Hurrikan Melissa – Jamaika, Haiti, Kuba, Dominikanische Republik – Karibik

Der Hurrikan Melissa hinterliess vielerorts ein verheerendes Bild an Verwüstungen. Die UNO will Ihre Hilfe in Jamaika, Kuba und den anderen betroffenen Inseln in der Karibik ausweiten.

Die angegebenen Zahlen an Obdachlosen, verletzten und Toten schwanken noch enorm. Nach vorläufigen Angaben kamen mehr als 50 Menschen durch Melissa ums Leben. Die Dunkelziffer dürfte aber hoch sein. Denn allein in der Ortschaft Petit-Goâve in Haiti zählte man 20 Tote am 29. Oktober, darunter 10 Kinder und weitere 10 Personen wurden noch vermisst. Wie gesagt vor 3 Tagen.

Die Botschaft von Frankreich und Spanien haben der UNO für Haiti Unterstützung angekündigt um die Auswirkungen vom Hurrikan mildern zu können. Wie die Hilfe der UNO aussieht werden wir hoffentlich bald erfahren. Da wird es in Haiti mit Sicherheit kein leichtes Unterfangen werden, betrachtet man die zur Zeit völlig instabile Lage und Bandenkriminalität.

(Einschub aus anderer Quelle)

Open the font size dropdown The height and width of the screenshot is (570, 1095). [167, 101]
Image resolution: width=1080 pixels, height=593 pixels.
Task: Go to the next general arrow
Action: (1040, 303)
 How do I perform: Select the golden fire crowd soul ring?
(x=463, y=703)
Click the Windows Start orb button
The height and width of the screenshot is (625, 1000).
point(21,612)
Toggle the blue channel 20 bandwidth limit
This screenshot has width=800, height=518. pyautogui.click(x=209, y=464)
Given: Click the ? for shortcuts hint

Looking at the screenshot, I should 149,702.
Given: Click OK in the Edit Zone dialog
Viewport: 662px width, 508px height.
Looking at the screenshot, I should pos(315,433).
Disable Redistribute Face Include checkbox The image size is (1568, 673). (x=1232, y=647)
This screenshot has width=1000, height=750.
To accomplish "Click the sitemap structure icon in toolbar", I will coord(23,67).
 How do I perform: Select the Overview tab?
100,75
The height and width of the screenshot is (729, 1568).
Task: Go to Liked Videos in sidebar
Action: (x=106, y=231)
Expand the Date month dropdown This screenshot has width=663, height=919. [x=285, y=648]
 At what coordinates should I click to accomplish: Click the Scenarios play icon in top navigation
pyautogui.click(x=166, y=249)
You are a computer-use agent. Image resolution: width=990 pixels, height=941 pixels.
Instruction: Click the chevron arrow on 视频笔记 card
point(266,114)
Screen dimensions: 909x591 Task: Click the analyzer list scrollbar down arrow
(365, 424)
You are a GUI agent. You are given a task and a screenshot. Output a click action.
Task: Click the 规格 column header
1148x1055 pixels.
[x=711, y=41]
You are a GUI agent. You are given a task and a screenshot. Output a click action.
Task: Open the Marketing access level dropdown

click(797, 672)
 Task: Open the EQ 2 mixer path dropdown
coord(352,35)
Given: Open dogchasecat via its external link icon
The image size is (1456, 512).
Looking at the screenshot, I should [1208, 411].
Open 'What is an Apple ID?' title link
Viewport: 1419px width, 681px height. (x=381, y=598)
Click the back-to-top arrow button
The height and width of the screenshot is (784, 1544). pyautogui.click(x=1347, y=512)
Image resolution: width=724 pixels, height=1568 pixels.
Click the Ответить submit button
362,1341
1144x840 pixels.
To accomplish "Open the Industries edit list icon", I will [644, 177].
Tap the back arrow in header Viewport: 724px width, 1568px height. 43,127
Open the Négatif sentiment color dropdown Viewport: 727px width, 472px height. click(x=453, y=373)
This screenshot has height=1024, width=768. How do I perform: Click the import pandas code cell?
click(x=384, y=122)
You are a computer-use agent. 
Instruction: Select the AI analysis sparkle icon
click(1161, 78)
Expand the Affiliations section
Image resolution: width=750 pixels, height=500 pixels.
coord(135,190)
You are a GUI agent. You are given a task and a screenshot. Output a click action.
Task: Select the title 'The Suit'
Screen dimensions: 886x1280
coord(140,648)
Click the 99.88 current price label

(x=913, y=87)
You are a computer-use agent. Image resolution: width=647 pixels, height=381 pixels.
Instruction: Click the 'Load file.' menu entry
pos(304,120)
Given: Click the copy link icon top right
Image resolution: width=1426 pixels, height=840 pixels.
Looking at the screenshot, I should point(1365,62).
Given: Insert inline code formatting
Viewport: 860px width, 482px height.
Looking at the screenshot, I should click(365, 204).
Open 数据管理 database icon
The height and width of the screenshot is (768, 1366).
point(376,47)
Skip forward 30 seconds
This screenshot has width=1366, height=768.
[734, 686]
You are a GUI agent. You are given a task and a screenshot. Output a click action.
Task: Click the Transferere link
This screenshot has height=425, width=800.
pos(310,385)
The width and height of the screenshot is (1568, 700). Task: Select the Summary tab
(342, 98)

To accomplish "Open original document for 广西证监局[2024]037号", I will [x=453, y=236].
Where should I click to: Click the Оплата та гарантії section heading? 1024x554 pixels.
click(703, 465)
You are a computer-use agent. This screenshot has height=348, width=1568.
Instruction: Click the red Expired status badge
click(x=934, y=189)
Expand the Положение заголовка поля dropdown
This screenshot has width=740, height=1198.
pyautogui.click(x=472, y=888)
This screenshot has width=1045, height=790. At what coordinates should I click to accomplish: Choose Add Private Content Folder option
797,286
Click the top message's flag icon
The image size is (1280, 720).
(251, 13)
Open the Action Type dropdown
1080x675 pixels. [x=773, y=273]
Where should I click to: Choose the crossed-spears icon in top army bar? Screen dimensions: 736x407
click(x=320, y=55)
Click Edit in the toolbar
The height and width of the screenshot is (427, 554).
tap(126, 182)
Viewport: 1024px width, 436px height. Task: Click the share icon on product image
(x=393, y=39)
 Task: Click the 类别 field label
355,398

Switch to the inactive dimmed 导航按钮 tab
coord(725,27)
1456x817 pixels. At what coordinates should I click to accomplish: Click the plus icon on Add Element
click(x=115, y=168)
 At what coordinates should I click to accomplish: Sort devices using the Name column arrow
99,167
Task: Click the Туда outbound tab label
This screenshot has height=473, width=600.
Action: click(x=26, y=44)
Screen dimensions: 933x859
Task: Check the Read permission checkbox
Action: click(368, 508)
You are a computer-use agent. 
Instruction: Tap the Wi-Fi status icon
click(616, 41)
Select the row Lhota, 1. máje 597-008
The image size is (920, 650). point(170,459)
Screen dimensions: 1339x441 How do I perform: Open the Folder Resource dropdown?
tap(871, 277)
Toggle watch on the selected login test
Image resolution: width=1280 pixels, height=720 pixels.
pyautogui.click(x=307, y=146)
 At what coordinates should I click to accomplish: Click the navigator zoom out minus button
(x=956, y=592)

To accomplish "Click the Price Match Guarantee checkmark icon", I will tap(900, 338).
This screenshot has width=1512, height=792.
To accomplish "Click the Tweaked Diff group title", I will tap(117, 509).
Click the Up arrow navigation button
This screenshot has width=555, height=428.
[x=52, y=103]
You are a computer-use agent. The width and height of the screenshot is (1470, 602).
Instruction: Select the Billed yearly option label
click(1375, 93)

In Kuba hat die Regierung beschlossen, ihrem eigenen Volk zu helfen, in dem Sie die halben Kosten kosten an allem Baumaterial übernehmen, welches zum Wiederaufbau benötigt wird oder Reparaturen von Schäden welche durch Melissa entstanden sind.

Die Nationen, Inseln und Menschen der Karibik werden noch lange unter den Auswirkungen dieses Hurrikans leiden müssen. Während sich Politiker und Medien lieber darauf konzentrieren Kriege zu fördern, Ängste zu schüren und kalte Kriege zu produzieren. Auch zum Schaden dieser nun getroffenen Menschen in der Karibik.

Der Hurrikan Melissa ist nicht nur eine Belastungsprobe für die Karibikstaaten, sondern wäre auch ein Signal um umzudenken, dass man besser helfen würde als Energie in zusätzliche Zerstörung zu investieren.

Doch diese Gedanken gingen im Tosen des Sturmes wohl schon unter bevor sie nur gedacht werden konnten.